▶ **What is needed**
From the entries below, extract every line that contains the word "handle" and reproduce each such line unchanged.

Dataset records
★ ★ ★ ★ ★

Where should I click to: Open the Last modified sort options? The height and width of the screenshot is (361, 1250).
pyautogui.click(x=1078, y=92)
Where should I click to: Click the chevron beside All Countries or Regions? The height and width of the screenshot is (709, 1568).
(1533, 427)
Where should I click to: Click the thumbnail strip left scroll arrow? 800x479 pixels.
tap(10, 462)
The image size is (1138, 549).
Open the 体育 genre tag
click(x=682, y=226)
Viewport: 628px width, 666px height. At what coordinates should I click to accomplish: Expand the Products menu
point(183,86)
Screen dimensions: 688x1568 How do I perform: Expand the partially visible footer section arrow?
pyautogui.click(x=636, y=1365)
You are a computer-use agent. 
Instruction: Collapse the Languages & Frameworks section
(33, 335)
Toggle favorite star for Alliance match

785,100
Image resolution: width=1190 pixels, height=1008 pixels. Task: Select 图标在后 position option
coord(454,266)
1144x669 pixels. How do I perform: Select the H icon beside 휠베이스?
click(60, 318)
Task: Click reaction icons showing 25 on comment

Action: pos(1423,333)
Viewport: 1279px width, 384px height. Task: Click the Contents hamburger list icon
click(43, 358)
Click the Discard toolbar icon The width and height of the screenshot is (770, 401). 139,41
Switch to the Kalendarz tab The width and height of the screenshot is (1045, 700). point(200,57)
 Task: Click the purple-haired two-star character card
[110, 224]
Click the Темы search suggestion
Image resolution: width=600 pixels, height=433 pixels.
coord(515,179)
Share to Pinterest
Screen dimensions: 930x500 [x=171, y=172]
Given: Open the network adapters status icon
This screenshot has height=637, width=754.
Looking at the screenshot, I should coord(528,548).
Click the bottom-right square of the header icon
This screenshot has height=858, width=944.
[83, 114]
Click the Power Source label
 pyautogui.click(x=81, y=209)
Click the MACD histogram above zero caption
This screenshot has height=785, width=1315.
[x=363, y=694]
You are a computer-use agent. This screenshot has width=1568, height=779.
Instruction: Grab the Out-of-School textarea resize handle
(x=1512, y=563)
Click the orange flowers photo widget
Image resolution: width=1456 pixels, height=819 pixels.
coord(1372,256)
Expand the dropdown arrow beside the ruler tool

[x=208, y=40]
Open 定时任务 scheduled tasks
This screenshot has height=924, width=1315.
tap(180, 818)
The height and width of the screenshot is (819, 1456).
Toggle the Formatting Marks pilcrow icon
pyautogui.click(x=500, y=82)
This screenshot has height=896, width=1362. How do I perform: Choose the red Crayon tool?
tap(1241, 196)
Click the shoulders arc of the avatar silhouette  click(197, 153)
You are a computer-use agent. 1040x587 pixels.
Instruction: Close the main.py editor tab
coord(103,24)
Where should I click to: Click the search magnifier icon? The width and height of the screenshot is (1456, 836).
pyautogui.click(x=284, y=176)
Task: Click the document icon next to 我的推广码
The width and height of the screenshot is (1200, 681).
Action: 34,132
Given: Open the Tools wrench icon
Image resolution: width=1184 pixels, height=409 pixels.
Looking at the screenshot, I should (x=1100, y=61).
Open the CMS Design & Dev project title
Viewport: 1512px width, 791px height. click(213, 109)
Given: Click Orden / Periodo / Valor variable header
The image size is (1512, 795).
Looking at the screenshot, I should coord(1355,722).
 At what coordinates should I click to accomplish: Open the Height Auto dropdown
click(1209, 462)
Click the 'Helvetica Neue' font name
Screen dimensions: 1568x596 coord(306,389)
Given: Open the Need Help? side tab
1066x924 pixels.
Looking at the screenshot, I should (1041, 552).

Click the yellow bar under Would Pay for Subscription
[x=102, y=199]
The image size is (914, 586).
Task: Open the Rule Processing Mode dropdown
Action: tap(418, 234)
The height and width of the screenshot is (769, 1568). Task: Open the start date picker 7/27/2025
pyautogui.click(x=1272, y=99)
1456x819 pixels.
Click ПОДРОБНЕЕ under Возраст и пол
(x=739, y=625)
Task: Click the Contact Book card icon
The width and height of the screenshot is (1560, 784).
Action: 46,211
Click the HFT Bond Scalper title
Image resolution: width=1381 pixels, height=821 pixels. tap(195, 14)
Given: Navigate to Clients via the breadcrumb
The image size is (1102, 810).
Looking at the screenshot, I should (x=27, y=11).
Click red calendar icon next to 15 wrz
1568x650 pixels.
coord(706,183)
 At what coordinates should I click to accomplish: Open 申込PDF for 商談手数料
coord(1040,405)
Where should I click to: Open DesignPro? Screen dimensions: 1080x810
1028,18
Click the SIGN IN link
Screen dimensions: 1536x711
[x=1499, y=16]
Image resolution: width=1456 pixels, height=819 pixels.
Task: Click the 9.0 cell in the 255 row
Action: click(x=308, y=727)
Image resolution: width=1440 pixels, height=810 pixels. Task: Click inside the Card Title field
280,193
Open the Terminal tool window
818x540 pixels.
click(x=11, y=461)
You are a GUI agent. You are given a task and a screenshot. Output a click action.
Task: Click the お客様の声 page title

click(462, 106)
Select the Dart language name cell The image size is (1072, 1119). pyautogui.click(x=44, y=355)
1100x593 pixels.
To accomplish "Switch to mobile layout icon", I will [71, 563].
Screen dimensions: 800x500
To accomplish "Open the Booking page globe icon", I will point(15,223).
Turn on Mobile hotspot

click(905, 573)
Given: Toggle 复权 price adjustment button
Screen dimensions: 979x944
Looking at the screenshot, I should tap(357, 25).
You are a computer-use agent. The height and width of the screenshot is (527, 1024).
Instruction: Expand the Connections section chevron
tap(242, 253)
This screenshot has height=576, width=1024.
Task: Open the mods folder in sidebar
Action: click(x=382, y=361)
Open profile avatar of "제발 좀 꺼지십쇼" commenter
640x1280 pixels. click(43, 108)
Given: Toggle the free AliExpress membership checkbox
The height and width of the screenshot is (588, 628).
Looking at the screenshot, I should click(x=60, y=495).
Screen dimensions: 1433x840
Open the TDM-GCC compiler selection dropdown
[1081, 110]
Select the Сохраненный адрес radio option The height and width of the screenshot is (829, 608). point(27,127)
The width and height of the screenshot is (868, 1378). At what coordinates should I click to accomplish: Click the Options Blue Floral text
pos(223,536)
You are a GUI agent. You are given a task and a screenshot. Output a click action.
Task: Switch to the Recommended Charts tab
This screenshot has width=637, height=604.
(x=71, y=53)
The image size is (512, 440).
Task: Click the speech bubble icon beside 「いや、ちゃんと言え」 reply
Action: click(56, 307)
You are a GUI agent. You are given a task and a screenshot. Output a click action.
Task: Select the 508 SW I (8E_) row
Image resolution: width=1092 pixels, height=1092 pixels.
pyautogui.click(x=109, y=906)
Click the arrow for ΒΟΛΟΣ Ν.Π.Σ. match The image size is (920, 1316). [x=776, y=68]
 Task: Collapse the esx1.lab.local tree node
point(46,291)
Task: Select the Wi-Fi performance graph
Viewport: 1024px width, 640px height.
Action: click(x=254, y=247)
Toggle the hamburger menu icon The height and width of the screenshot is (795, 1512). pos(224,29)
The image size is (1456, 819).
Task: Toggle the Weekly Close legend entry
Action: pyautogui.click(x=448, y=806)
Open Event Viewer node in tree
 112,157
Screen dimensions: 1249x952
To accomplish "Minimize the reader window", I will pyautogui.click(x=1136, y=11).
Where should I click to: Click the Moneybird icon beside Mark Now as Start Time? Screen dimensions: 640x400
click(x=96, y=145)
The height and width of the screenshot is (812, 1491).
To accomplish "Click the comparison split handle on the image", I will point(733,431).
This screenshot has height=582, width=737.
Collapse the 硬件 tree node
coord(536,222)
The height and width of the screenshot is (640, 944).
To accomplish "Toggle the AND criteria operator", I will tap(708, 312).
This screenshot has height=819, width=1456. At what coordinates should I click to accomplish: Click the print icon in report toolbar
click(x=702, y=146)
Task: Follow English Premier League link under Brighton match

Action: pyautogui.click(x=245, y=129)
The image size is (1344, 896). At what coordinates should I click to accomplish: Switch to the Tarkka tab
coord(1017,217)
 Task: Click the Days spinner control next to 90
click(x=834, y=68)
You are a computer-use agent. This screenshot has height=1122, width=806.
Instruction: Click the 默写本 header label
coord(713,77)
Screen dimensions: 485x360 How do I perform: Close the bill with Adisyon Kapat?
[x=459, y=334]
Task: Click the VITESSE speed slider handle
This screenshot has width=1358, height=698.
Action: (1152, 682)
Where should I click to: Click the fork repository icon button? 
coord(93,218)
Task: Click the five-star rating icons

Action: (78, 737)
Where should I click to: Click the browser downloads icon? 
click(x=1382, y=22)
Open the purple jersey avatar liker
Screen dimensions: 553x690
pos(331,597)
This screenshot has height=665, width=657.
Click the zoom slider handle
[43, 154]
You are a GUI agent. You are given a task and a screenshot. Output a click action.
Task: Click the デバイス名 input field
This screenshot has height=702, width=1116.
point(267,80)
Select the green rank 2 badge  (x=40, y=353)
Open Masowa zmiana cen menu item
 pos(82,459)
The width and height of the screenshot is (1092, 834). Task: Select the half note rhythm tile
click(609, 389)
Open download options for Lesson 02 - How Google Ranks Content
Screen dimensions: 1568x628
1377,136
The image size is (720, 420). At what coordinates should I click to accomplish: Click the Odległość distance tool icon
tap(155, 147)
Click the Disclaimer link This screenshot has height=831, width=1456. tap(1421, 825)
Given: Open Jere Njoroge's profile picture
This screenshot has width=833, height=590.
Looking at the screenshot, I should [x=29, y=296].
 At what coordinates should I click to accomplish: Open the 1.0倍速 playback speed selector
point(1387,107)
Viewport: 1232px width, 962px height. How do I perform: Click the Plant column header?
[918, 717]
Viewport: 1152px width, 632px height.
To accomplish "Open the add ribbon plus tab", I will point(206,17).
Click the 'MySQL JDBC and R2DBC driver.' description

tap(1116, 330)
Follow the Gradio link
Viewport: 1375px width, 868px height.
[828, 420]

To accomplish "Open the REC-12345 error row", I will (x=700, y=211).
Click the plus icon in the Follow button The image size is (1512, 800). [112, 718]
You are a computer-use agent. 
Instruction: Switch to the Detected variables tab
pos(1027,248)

★ ★ ★ ★ ★

▶ **Expected answer**
Instruction: Grab the Out-of-School textarea resize handle
To accomplish "Click the comparison split handle on the image", I will point(733,431).
Task: Click the VITESSE speed slider handle
Click the zoom slider handle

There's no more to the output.